F.D.A. Approves New Clinical Trials for Treating PTSD Patients With Ecstasy

Government agency inches closer toward making MDMA a prescription drug, according to reports

December 1, 2016
Photo: iStock

The Food and Drug Administration approved on Tuesday a phase-3 clinical trial which would use MDMA to treat post-traumatic stress disorder. Yes, that means the party drug Ecstasy may one day soon be getting prescribed by doctors to treat returning soldiers (or anyone else) suffering from PTSD.

The F.D.A. approved the large-scale clinical trials — which would be the final step before Ecstasy could get approved as a prescription drug — in part because of the success of earlier trials which produced promising results.

In covering the story, the New York Times interviewed C.J. Hardin, an Iraq and Afghanistan war veteran whose PTSD had at times made him suicidal. Hardin tried a number of different unsuccessful treatments before finding new hope through a MDMA trial test. “It changed my life,” Hardin told the Times. “It allowed me to see my trauma without fear or hesitation and finally process things and move forward.”

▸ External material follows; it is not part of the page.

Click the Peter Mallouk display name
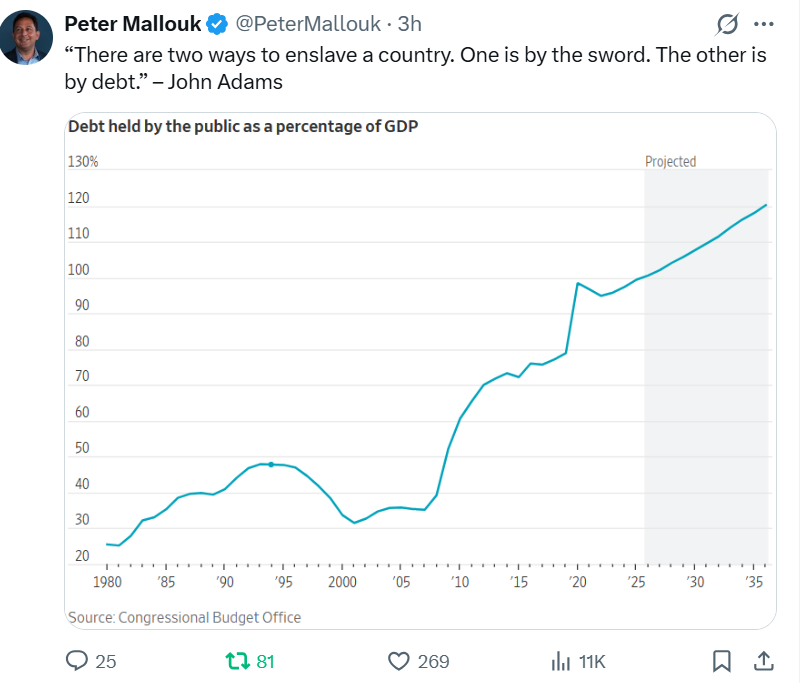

According to one of the studies sourced, PTSD-afflicted patients who were given three doses of MDMA reported a 56 percent decrease of severity of symptoms. By the time the study concluded, over 66 percent of its participants no longer had PTSD.

Per regulations, the F.D.A. declined to comment on the Times’ report, but the paper spoke with other doctors who were cautiously optimistic. One noted PTSD treatment is hard to come by while also worrying about the possibility of MDMA abuse, were it to start being prescribed.